_Aim of the exercise_. Apart from the images, repeat the data below exactly as written.

_Material to process_.
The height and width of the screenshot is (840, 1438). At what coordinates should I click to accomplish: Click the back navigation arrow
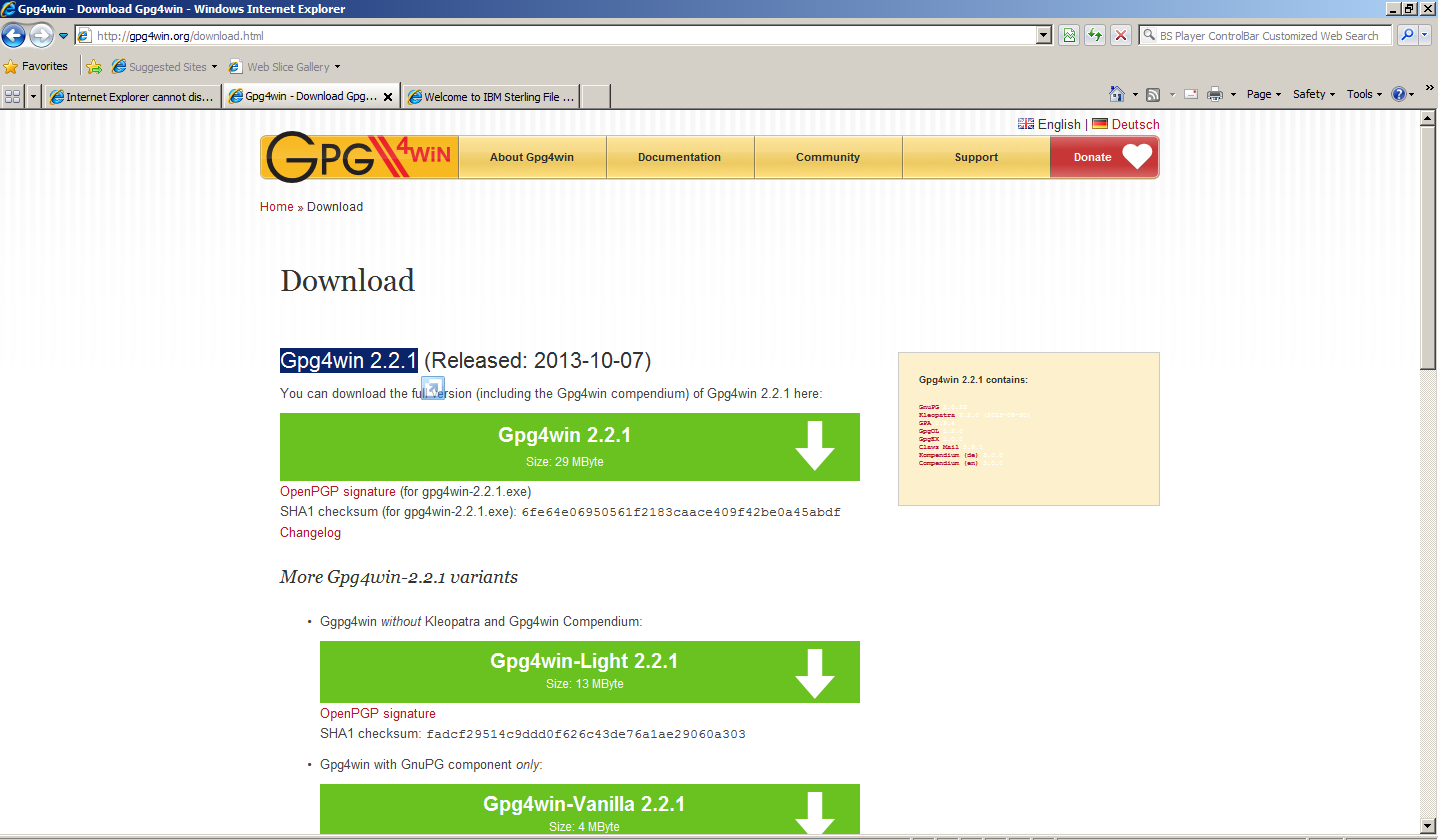click(x=14, y=35)
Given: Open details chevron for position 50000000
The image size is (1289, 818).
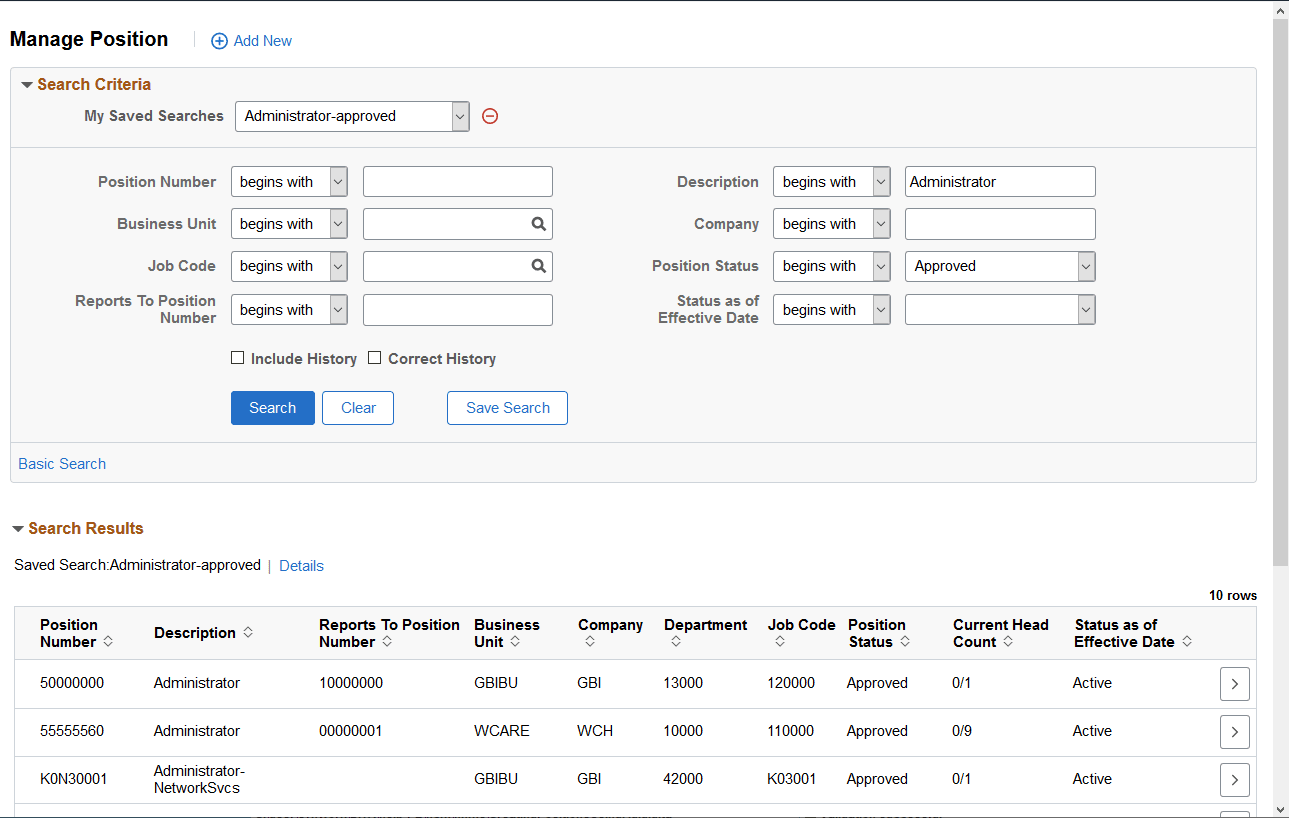Looking at the screenshot, I should tap(1234, 684).
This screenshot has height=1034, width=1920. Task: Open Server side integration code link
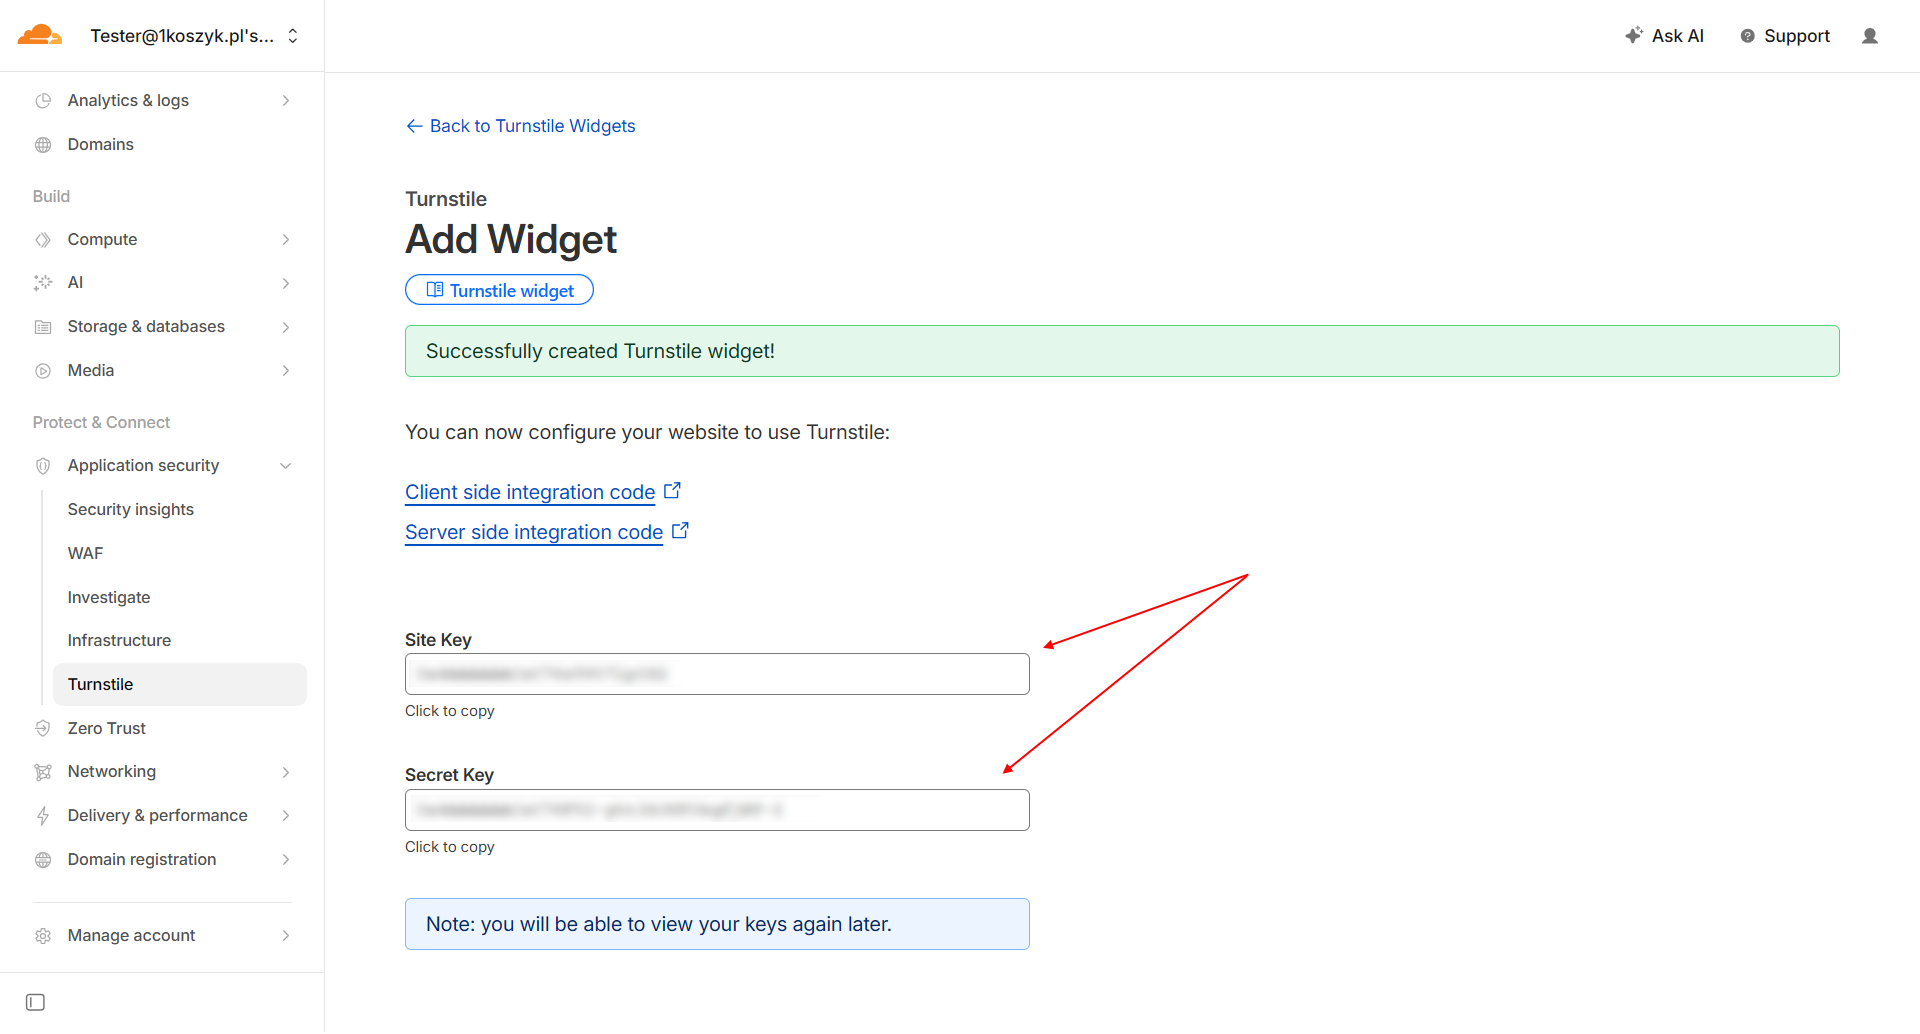534,532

_Exercise result_.
The height and width of the screenshot is (840, 1438). At what coordinates should I click to accomplish: Click the back navigation arrow
click(x=14, y=35)
Given: Open details chevron for position 50000000
The image size is (1289, 818).
Looking at the screenshot, I should tap(1234, 684).
This screenshot has height=1034, width=1920. Task: Open Server side integration code link
534,532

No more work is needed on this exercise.